Problem details: Each line below that contains "will" should be counted. Give only the total.

Entries supplied:
_ _ _ _ _ _ _

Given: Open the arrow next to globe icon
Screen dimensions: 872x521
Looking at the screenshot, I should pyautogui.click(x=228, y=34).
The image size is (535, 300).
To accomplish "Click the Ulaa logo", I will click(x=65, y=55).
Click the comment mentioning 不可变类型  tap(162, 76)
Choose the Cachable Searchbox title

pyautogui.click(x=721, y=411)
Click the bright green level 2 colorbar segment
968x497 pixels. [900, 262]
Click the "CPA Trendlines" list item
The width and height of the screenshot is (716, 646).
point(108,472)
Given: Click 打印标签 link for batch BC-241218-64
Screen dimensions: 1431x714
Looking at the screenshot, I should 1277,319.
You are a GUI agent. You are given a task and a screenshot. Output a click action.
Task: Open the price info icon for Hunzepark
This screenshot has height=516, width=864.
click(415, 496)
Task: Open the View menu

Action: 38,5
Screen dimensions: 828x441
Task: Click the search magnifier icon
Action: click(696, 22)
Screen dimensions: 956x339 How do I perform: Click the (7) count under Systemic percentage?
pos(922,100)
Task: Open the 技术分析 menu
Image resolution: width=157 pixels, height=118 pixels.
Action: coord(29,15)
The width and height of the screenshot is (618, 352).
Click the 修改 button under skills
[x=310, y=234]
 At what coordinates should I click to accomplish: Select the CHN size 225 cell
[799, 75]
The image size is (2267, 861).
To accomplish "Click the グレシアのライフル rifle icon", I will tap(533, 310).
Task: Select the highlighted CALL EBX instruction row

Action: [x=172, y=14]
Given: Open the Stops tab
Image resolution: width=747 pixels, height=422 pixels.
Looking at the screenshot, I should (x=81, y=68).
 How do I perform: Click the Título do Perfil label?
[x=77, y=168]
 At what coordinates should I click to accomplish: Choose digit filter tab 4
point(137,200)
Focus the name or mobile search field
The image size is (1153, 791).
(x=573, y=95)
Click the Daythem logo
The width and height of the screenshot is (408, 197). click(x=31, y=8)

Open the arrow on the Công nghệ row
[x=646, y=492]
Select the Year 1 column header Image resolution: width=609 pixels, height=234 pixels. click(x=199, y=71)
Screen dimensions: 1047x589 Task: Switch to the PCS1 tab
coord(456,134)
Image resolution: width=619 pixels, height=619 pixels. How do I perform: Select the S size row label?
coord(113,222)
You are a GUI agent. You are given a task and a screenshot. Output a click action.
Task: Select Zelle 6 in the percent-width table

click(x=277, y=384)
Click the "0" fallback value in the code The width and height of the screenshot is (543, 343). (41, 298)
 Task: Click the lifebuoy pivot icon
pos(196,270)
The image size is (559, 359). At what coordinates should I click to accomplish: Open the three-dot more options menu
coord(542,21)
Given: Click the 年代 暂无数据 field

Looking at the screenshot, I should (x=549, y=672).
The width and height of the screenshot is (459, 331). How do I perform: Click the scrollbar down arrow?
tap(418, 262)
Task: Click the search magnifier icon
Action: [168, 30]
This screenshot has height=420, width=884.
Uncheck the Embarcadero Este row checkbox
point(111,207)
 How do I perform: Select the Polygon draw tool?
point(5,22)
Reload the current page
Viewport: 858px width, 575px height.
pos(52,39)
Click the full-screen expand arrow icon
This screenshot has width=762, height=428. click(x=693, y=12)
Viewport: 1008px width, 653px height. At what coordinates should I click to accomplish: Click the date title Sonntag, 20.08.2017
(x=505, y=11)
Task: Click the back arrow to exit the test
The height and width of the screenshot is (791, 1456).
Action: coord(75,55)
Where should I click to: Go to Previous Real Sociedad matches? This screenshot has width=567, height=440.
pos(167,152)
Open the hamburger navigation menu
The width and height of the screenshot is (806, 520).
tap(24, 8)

_ _ _ _ _ _ _

Output for this exercise: 2